Replace conditional branching with arithmetic
Modern processors like things to be simple and predictable; if branches are not predicted correctly then the CPU levies a heavy fine in extra cycles for flushing and refilling the instruction pipeline. Unfortunately, the decoding loop isn't very predictable because primes are fairly dense in the low number ranges we're talking about here:
if (!odd_composite[i])
++count;
If the average number of non-primes between primes times the cost of an addition is less than the penalty for a mispredicted branch then the following statement should be faster:
count += sieve[i];
This explains why I inverted the logic of the sieve compared to normal, because with 'is_composite' semantics I'd have to do
count += 1 ^ odd_composite[i];
And the rule is to pull everything out of inner loops that can be pulled out, so that I simply applied 1 ^ x to the whole array before even starting.
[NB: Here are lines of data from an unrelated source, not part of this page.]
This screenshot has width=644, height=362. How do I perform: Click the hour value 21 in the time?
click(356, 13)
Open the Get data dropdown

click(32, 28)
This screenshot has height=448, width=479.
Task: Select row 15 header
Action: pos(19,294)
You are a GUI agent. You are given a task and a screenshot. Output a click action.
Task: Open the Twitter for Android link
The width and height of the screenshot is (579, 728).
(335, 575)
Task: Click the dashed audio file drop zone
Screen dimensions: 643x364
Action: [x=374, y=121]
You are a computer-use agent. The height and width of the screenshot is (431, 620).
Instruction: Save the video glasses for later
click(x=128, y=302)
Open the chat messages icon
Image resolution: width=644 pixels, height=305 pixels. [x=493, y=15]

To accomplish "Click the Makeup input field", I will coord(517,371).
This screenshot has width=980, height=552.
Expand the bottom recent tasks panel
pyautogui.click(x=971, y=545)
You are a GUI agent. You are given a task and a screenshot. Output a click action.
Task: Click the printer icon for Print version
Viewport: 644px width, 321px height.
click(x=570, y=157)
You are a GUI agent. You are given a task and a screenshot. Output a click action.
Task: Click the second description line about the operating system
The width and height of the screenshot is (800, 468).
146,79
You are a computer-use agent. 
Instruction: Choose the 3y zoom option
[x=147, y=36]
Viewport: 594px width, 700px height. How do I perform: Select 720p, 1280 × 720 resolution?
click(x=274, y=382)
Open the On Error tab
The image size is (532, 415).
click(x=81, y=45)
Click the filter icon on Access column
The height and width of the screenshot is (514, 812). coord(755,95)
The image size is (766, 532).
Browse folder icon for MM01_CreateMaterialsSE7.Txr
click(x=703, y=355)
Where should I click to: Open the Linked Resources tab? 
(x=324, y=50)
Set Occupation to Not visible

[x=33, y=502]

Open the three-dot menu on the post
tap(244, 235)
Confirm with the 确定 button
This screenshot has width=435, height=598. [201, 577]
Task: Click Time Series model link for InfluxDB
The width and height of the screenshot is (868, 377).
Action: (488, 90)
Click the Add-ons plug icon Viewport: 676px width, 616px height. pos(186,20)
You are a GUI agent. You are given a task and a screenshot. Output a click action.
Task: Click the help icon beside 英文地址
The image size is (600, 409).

However, Euler wants us to sum the primes instead of counting them. This can be done in a similar fashion, by turning the value 1 into a mask of all 1 bits (which preserves everything when ANDing) and 0 zeroises any value. This is similar to the CMOV instruction, except that it works even on the oldest of CPUs and does not require a reasonably decent compiler:
static long prime_sum_v1 (byte[] sieve, int window_base, int window_bits)
{
long sum = 0;
int i = window_base % 3 == 0 ? 1 : 0;
int d = 3 - (window_base + 2 * i) % 3;
for ( ; i < window_bits; i += d, d ^= 3)
sum += (0 - sieve[i]) & (window_base + (i << 1));
return sum;
}
Result:
# benchmark: iter_v1 ...
sum up to 2 * 10^4: 21171191 in 0,10 ms
sum up to 2 * 10^5: 1709600813 in 0,36 ms // 3,6 times
sum up to 2 * 10^6: 142913828922 in 1,88 ms // 5,3 times
sum up to 2 * 10^7: 12272577818052 in 13,80 ms // 7,3 times
sum up to 2 * 10^8: 1075207199997334 in 157,39 ms // 11,4 times
sum up to 2 * 10^9: 95673602693282040 in 1.819,05 ms // 11,6 times
Unrolling and strength reduction
Now, a bit of overkill: a decoder with a fully unrolled wheel mod 15 (the unrolling can unlock some reserves of instruction-level parallelism).
static long prime_sum_v5 (byte[] sieve, int window_base, int window_bits)
{
Trace.Assert(window_base % 2 == 1);
int count = 0, sum = 0;
int residue = window_base % 30;
int phase = UpperIndex[residue];
int i = (SpokeValue[phase] - residue) >> 1;
// get into phase for the unrolled code (which is based on phase 0)
for ( ; phase != 0 && i < window_bits; i += DeltaDiv2[phase], phase = (phase + 1) & 7)
{
int b = sieve[i]; count += b; sum += (0 - b) & i;
}
// process full revolutions of the wheel (anchored at phase 0 == residue 1)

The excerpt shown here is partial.